---- Data for this exercise

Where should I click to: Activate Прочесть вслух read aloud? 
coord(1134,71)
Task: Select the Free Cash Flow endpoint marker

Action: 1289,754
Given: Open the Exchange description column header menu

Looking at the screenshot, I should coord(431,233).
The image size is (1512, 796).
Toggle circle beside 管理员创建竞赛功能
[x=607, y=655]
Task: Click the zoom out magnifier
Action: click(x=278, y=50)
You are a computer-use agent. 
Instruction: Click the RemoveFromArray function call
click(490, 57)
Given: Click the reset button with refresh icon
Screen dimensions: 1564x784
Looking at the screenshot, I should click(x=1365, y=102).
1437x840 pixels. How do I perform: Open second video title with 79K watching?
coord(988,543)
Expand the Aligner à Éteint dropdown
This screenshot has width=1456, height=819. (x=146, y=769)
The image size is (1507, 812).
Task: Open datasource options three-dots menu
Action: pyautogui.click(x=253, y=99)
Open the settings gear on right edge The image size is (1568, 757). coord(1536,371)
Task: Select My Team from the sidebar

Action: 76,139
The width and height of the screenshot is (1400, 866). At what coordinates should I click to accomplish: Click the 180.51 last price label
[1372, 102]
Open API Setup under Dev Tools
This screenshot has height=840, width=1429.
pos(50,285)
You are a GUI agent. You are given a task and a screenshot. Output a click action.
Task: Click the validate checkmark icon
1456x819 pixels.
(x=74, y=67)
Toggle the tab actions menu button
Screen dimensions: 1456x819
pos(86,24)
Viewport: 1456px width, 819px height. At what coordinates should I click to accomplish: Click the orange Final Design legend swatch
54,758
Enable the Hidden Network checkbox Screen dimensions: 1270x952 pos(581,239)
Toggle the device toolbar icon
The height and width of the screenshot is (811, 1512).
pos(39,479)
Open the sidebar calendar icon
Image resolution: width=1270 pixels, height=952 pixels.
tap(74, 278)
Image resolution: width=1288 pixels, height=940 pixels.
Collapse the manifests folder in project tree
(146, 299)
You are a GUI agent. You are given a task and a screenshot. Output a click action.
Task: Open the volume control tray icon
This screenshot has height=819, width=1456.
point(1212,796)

--------

#### Assigned task:
Please give the material above once more, unchanged.

#### Response to the exercise:
Where should I click to: Activate Прочесть вслух read aloud? 
coord(1134,71)
Task: Select the Free Cash Flow endpoint marker

Action: 1289,754
Given: Open the Exchange description column header menu

Looking at the screenshot, I should coord(431,233).
The image size is (1512, 796).
Toggle circle beside 管理员创建竞赛功能
[x=607, y=655]
Task: Click the zoom out magnifier
Action: click(x=278, y=50)
You are a computer-use agent. 
Instruction: Click the RemoveFromArray function call
click(490, 57)
Given: Click the reset button with refresh icon
Screen dimensions: 1564x784
Looking at the screenshot, I should click(x=1365, y=102).
1437x840 pixels. How do I perform: Open second video title with 79K watching?
coord(988,543)
Expand the Aligner à Éteint dropdown
This screenshot has width=1456, height=819. (x=146, y=769)
The image size is (1507, 812).
Task: Open datasource options three-dots menu
Action: pyautogui.click(x=253, y=99)
Open the settings gear on right edge The image size is (1568, 757). coord(1536,371)
Task: Select My Team from the sidebar

Action: 76,139
The width and height of the screenshot is (1400, 866). At what coordinates should I click to accomplish: Click the 180.51 last price label
[1372, 102]
Open API Setup under Dev Tools
This screenshot has height=840, width=1429.
pos(50,285)
You are a GUI agent. You are given a task and a screenshot. Output a click action.
Task: Click the validate checkmark icon
1456x819 pixels.
(x=74, y=67)
Toggle the tab actions menu button
Screen dimensions: 1456x819
pos(86,24)
Viewport: 1456px width, 819px height. At what coordinates should I click to accomplish: Click the orange Final Design legend swatch
54,758
Enable the Hidden Network checkbox Screen dimensions: 1270x952 pos(581,239)
Toggle the device toolbar icon
The height and width of the screenshot is (811, 1512).
pos(39,479)
Open the sidebar calendar icon
Image resolution: width=1270 pixels, height=952 pixels.
tap(74, 278)
Image resolution: width=1288 pixels, height=940 pixels.
Collapse the manifests folder in project tree
(146, 299)
You are a GUI agent. You are given a task and a screenshot. Output a click action.
Task: Open the volume control tray icon
This screenshot has height=819, width=1456.
point(1212,796)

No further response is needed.